If you’re not familiar with — or even wary of — brief or time-limited approaches to counselling, this book provides a comprehensive introduction that could challenge your way of thinking. The whole theory behind brief therapy is in fact an incentive to be present, to check everything out with the client, not to let things slide, hoping that they will come up later. The time is now!
Doing Therapy Briefly
By Robert Bor, Sheila Gill, Riva Miller, Christine Parrott, 2004. ISBN 0333947622. Palgrave Macmillan. 202 pages.
Written by two systemic therapists, a clinical psychologist and a counselling psychologist, this book is a comprehensive introduction to what they refer to as time-sensitive (rather than “time-limited”) counselling aimed mainly at counsellors not familiar with, or wary of, such ways of working.
The book explores the background of brief therapy and how it relates to, and challenges, therapists’ core beliefs about what they do, in a considered and theoretical way. It goes on to introduce the vital elements of brief therapy: a collaborative working relationship, rather than an hierarchical relationship of expert and “person with something wrong with them” (an element which I see as essential to therapy however long it lasts); therapy as conversation, requiring active engagement (which will be hard for some clients); and an emphasis on finding the resources, coping strategies and competences the client has.
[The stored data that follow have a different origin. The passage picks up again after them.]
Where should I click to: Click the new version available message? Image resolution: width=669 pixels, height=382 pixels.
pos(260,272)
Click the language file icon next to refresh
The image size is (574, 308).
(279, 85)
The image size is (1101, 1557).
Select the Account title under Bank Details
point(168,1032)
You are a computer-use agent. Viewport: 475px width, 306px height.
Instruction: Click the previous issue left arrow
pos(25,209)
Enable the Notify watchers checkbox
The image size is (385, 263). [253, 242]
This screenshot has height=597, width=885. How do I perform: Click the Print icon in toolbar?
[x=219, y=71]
The authors then deal with assessment of suitability for brief therapy, engagement with the client in the first session, the phases of each session and the relationship as a whole, and finally with the ending process, not forgetting to address stuckness by considering it as an opportunity, and as a place for the counsellor to move forward rather than blaming it on the client. There are numerous illustrative examples and one full case study. The last chapter, “Evidence-based and Time-limited Therapy” deals with the effect of managed care on therapeutic practice and engaging with the NHS system in the UK.
As someone who works in private practice without time limits I found this book quite inspiring; I found the idea very motivating that every session can be a whole counselling relationship in itself, and should be gone into in just that way.
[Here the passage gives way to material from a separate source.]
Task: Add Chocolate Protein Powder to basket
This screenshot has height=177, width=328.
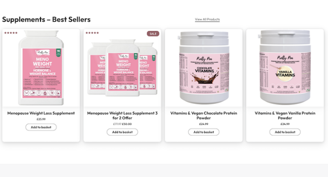Action: 204,132
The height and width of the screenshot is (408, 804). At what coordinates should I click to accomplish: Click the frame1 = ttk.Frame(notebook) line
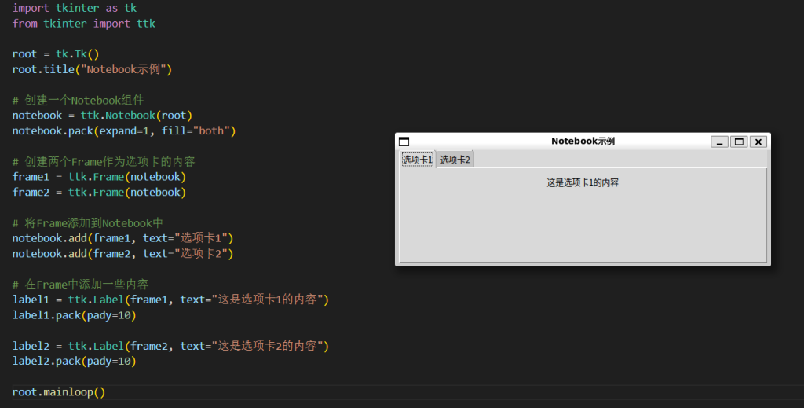coord(98,177)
“The competent brief therapist…actively chooses to impose time constraints for the positive contribution that this can make to the therapeutic process, in terms of creating an intensity of purpose, clarity of focus, and a heightened awareness of interactional process”. (p. 26)
The whole theory behind brief therapy is in fact an incentive to be present, to check everything out with the client, not to let things slide, hoping that they will come up later. The time is now! Apart from this, however, the empowering elements, the teamwork relationship, the emphasis on looking at how the client copes, and finding and using their resources, are in no way exclusive to brief counselling.
The theory is empowering, but in practice for those working within a health care system with finite resources and a particular theoretical bias toward quick treatments that show measurable, if not always long lasting, results, further sessions may simply not be an option. So many counsellors may be making the best of a bad job by learning how to work briefly, while their hearts are really in a more open ended arrangement.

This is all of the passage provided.